Spiced Multigrain Carrot Cake Recipe with Archana's Kitchen Eggless Rich Vanilla Cake Mix
One cake that I love having along with my evening chai is the Spiced Carrot Cake. It has the perfect blend of spices and the addition of grated carrots and walnuts makes this cake absolutely delicious.The best part, is the cake is made with Archana's Kitchen Vanilla Cake Mix which has absolutely no maida and a blend of jowar, barley and whole wheat.
The Spiced Multigrain Carrot Cake Recipe has a perfect taste from the grated carrots, spices and olive oil and with the goodness of whole grains added to the cake. This is one cake that I love having along with my evening chai, when it is warm out of the oven.
The cake mix is made from whole grains like jowar, barley & whole wheat flour that are packed with proteins, minerals and fibre and yet has all the richness and flavor of a traditional Vanilla Cake.
And what more, You can bake this cake mix in the Pressure cooker, a Microwave Convection Oven or an OTG. And the best part is, it is eggless / egg free you only need two additional ingredients which is the homemade dahi/ curd / or store bought dahi and oil.
So go ahead bake a cake with this Spiced Multigrain Carrot Cake Recipe, and cut a sensible slice for yourself or your family and friends and serve it as a dessert or a snack along with a cup of milk, coffee or chai.
12 Sensible Slices
How to make Spiced Multigrain Carrot Cake Recipe with Archana's Kitchen Eggless Rich Vanilla Cake Mix
To begin making the Spiced Multi Grain Carrot Cake, first measure 80 ml of olive oil or 80 grams softened butter and 240 ml of curd. You can use homemade curd or store bought curd. Also keep 1 tablespoon of fresh lemon juice ready.

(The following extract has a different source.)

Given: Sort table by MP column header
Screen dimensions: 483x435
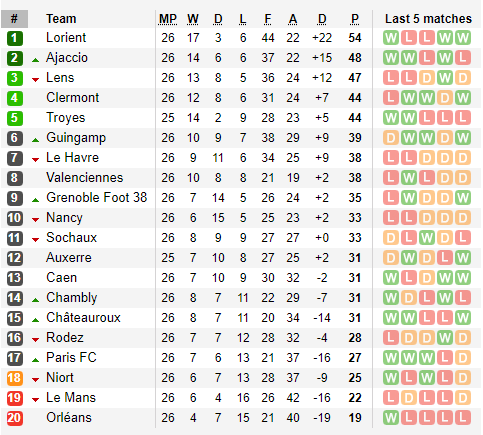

Grease and dust a loaf pan or an round 8 inch round cake pan if you plan to make in the pressure cooker pan or any round pan which will fit in your pressure cooker.
Add the full packet of Archana's Kitchen Vanilla Cake Mix into a large mixing bowl along with lemon juice, oil and curd. Beat well for 2 minutes until smooth and fluffy. Stir in the grated carrots and the walnuts and beat until fluffy.
If you find that the batter is too thick and does not drop down, add a tablespoon of curd/ yogurt at a time and mix to make a smooth batter. Fold the diced apples into the batter.
The batter should be such that, it will drop like a super thick batter from the spoon when you lift it up.
Pour the Spiced Multi Grain Carrot Cake batter into the greased cake pan and spread it evenly.
Place a trivet at the bottom of the Pressure Cooker. Place the cake pan into the Pressure Cooker.
Cover the cooker without the weight and bake for 30 to 40 minutes or until a knife inserted inside comes out clean.
Preheat Heat oven to 160 C.
Place the Spiced Multigrain Carrot Cake into the preheated oven and bake for 30 to 40 minutes or until a knife inserted inside comes out clean.
Cool the Spiced Multigrain Carrot Cake for 10 minutes and cut into slices and serve.
Enjoy Spiced Multigrain Carrot Cake warm or refrigerate upto 3 to 5 days and have it anytime as a snack along with a cup of milk, chai or coffee. You can even serve it as a delicious dessert along with a scoop of coconut ice cream and caramel sauce.